First, get some unobtainium. A string with a tensile strength a few million times any known material should be sufficient. Wind the unobtainium around a spool, gear the spool onto a turbine, and lower one end into a black hole. From our perspective, the string has infinite space to fall into before it hits the event horizon, so the string can be fed into the hole indefinitely. The only difficulty is manufacturing the string for less than the turbine creates in power, but the force, and therefore the turbine output, is inversely proportional to the size of the black hole in question. The Schwarzschild radius decreases linearly with mass, but force increases as the square. A half mass size black hole pulls half as hard at a given distance, but is also half radius, which means it pulls twice as strongly at the event horizon.
Two bits of luck at this point. First, it is unobtainium, so I can make it as thin or as strong as necessary. Second, a suitably small black hole may evaporate quickly, but the string would, according to convention, replenish the black hole. (Even though we never see it reach the black hole.) Simply increase the force (and tensile strength) and lower the feeding speed until the turbine makes more energy than you're putting in.
There's also a reaction force to take into account, so these need to be built in pairs. Solid rings aren't orbitally stable, so I need slightly bigger turbines to power the stabilizing thrusters.
(For lulz, search up black hole perpetual motion and be amazed at how complicated they try to make it.)
The second method may need much stronger string, and costs much more to set up, but I don't have to worry about feeding the string slower than the black hole evaporates.
The velocity of other galaxies is not a normal kind of velocity. We see Doppler-shifted light because the space the wave is in expands while it is travelling through it; it just happens to work out to be exactly how much it would be redshifted by real velocity. Acceleration is absolute, because it usually requires transfers of energy and thus interactions and mass flows. Other galaxies are accelerating but not gaining kinetic energy, because otherwise we would be gaining kinetic energy. (Or I could say their velocity is changing without acceleration.) Nevertheless...
Tie the unobtainium around a couple rocks a few million light years away in opposite directions. They will accelerate away indefinitely, powering the spool turbines. Indeed, the output will increase the longer the machine is run. Though the friction losses alone will be immense, and the tension at the rock's end will grow faster, so it needs especially pure unobtainium.
Perpetual motion machines are singularities. If nothing else, potential energy has mass too, and so they should have infinite mass and subsequently destroy the universe.
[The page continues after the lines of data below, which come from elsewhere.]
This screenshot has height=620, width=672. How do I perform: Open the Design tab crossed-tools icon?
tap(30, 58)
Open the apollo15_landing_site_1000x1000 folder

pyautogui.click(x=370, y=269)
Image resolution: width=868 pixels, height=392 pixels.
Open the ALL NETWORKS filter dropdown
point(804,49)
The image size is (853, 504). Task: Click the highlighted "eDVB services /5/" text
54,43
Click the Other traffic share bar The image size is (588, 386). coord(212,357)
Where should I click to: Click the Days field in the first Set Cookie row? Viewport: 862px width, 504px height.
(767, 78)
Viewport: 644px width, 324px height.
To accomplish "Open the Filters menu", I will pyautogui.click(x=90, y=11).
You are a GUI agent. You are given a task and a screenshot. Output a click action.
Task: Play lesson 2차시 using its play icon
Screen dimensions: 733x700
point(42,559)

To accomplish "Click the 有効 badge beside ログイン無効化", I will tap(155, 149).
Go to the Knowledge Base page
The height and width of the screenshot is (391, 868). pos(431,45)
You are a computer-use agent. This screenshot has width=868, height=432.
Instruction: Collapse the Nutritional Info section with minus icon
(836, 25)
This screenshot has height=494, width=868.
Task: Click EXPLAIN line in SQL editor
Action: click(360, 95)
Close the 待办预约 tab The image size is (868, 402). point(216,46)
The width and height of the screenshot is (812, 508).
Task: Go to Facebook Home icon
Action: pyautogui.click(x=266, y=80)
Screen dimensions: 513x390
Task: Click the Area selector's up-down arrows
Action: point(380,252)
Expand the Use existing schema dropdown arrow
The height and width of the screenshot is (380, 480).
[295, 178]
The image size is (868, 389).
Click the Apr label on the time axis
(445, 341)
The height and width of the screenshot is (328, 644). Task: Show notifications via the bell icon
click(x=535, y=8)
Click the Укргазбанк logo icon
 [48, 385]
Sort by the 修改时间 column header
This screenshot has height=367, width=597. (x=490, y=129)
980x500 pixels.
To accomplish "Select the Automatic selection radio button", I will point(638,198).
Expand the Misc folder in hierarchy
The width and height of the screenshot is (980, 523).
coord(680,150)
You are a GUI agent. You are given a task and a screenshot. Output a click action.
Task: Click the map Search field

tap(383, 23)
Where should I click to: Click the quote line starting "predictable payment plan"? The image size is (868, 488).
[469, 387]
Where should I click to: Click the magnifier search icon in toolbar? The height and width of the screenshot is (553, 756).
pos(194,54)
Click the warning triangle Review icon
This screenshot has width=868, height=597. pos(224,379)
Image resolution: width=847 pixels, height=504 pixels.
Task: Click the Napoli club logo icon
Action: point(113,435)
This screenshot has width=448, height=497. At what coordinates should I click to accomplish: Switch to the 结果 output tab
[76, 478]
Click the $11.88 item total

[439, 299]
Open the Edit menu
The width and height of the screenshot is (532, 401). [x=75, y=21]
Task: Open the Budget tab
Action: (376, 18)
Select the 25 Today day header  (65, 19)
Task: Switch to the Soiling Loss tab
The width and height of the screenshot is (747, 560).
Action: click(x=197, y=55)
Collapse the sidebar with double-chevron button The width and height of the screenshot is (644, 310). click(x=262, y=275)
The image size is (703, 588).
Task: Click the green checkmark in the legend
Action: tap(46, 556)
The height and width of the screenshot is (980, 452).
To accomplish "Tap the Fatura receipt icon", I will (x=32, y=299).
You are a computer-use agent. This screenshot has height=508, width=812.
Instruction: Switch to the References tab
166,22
You can try to argue that since these need unobtainium, they aren't naked singularities. In any realistic situation, limits of electromagnetic bonding and so on, the strings on the expansion machine will snap before they break even. Galaxies accelerate away from each other, and so won't ever turn this phantom kinetic energy into a collision. The black hole small enough to create more energy than it consumes in mass will evaporate so hot it burns the string to plasma.
However, the second law of thermodynamics is supposed to be true even in highly idealized mechanisms. A frictionless Carnot engine with zero switching costs between its infinite hot reservoir and infinite cold reservoir still cannot break even. All I need is a very strong kind of string. I could also use a ridiculously sized bit of piezoelectric.
To be precise, a Carnot engine feeding into absolute zero can be 100% efficient. However, my unobtainium spools can produce infinite energy for zero cost by turning an infinitely large turbine infinitely slowly with an infinitesimal string. This means if you back off from those infinities, you can get any amount of energy you might need.
Put another way, it is not feasible to make these machines profitable for humans, but if I did this with regular twine, while it break almost immediately, for that fraction of a second more energy would be coming out of the system than went into it, even though I wouldn't be able to capture most of it. If I can do it, nature is doing it, it is merely a question of when and where.
If something seems to be violating conservation of energy, it isn't, you've overlooked something. These models have overlooked something apparently infinite.
I find that physicists often, usually, forget that they don't understand black holes. Or space in general, it would seem - "shut up and compute" has laid low most of the field. To be charitable, do I assume they talk about it at physicist cocktail parties, just never in public? Not even during lectures?